GLM-PCA analysis of single-cell methylome data

Starting from the publicly available single-cell methylation data from snmCATseq , we re-processed a subset of the data to extract methlated/unmethylated reads in small genomics bins (10kb), yielding non-Gaussian data.

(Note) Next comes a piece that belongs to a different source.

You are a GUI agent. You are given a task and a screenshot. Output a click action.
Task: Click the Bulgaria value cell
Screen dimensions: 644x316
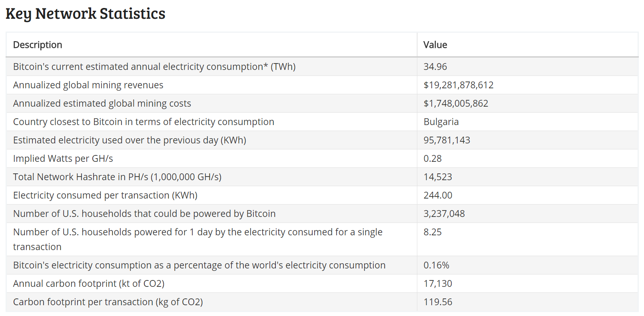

The data is losely following a Beta distribution, and we thus employ GLM-PCA with Beta distribution to find a lower-dimension representation.

[ ]:
import os, scipy, tqdm, umap
import torch
import numpy as np
import pandas as pd
import seaborn as sns
import matplotlib.pyplot as plt
from sklearn.decomposition import PCA

from sincei.GLMPCA import GLMPCA

data_type = 'GCYN'

Read data

Starting from the files provided in our figshare repository, the data needs to be first processed as demonstrated in “snmCATseq_prepcessing.ipynb”. We here load the output.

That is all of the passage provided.